I cant stand to sit there and watch someone else eat. It literally makes me sick. When I am done, I am ready to go.
Just go into this knowing that its not a cure all and the head hunger and addiction is still there. Its not like we can go cold turkey. We still have to eat to live -- we just have to learn to EAT TO LIVE and no go overboard.
Sue,
I know I shared with you at one of our support meetings that I had never seen myself as an emotional eater. Then bam, my daughter starting having some problems and I ate an entire bag of Snicker's in one night. I looked down at the wrappers the next morning (yesssss, I was even to lazy to throw them away right then,lol) and the "lightbulb" went off. I'm one of those people that don't constantly think of food ... but let something emotionally challenging happen and my heads in the refrigerator, pantry or freezer. Can we say "emotional eater!!"

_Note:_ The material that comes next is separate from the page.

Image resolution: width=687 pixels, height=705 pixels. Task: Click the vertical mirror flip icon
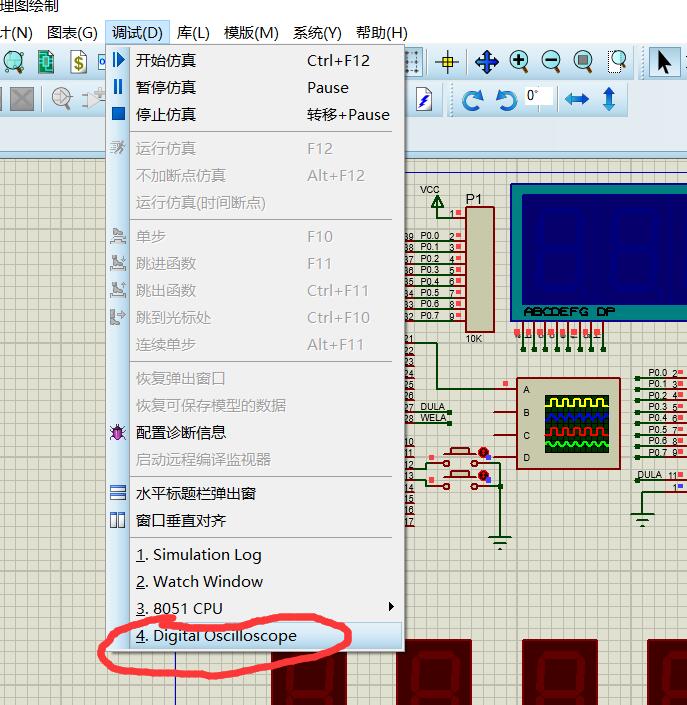tap(609, 99)
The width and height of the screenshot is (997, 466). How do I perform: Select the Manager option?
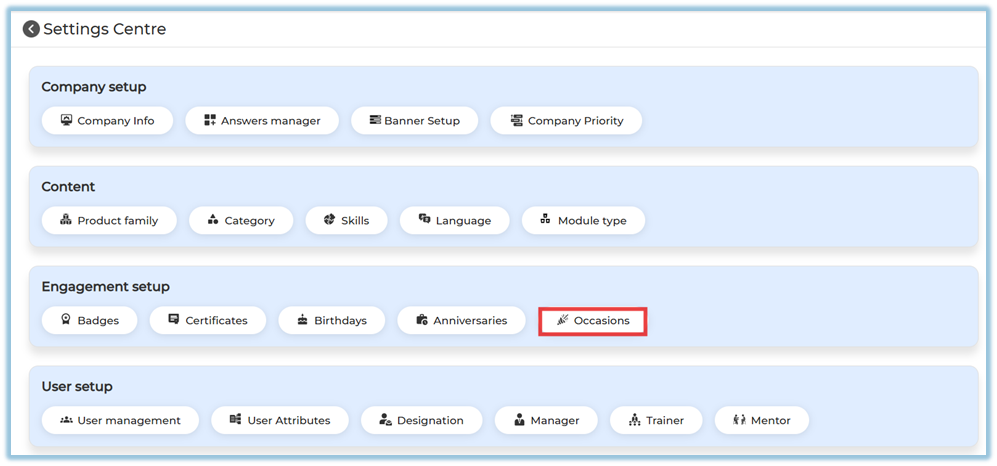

I bought Dr. Phil's books "Self Matters" and the other one about diet and food (name escapes me now) and found both very informative and real. I also bought Melanie Beadie's book "Co-Dependant No More" and found out lot's of my food issues come from past experiences. Like you, I'm trying to prepare myself for the days coming when food isn't only not an option it can NO longer be one.
Our support we have here and in person helps me so much and I know will continue to even more after surgery. I'm taking up crocheting again for those emotional times ... walking will again be an option after surgery. Thank goodness!